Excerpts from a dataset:
══════

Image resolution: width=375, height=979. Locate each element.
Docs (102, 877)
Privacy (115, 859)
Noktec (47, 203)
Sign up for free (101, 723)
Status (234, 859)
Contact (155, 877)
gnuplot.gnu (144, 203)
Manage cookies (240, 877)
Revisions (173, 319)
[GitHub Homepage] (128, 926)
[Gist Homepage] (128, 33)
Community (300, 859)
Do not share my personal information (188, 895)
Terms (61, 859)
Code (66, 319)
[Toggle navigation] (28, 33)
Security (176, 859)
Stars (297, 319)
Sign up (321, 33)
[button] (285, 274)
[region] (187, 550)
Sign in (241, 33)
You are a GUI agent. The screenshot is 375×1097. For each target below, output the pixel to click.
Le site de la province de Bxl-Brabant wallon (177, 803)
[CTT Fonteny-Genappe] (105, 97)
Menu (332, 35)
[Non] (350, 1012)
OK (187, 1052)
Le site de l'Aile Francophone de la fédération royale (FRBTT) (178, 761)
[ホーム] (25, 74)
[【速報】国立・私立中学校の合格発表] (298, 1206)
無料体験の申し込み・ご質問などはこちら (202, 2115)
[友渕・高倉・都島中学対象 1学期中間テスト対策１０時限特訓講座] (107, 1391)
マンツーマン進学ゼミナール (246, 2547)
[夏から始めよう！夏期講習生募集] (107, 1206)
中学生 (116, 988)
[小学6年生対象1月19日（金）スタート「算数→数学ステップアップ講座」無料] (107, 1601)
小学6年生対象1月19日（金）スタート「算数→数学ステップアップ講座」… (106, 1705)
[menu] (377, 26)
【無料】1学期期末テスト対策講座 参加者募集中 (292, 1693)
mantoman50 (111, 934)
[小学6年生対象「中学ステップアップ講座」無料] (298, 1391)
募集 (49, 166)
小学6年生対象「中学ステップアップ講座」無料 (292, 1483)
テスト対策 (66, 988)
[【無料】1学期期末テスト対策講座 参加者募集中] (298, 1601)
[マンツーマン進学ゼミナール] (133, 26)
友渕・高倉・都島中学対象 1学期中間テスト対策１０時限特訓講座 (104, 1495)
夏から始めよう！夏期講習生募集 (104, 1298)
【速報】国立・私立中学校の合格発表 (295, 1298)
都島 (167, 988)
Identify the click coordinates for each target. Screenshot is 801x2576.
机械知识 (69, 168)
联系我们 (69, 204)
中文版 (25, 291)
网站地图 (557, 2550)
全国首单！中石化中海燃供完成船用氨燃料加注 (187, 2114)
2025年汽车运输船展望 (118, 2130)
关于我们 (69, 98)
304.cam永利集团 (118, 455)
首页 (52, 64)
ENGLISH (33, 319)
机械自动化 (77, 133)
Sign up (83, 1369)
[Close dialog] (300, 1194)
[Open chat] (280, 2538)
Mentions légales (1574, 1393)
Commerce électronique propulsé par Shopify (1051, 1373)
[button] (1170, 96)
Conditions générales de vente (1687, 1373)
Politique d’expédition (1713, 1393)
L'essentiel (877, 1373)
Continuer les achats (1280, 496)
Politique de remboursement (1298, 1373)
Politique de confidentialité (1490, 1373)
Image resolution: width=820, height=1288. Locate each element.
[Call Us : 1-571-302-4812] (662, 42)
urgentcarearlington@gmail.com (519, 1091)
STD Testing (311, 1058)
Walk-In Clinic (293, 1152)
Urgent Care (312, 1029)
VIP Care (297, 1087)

══════

The problem: Starting from the line containing "Continuer les achats (1280, 496)" and ending with the final line of the data, reproduce each line exactly as it appears, including no other lines.

Output:
Continuer les achats (1280, 496)
Politique de remboursement (1298, 1373)
Politique de confidentialité (1490, 1373)
Image resolution: width=820, height=1288. Locate each element.
[Call Us : 1-571-302-4812] (662, 42)
urgentcarearlington@gmail.com (519, 1091)
STD Testing (311, 1058)
Walk-In Clinic (293, 1152)
Urgent Care (312, 1029)
VIP Care (297, 1087)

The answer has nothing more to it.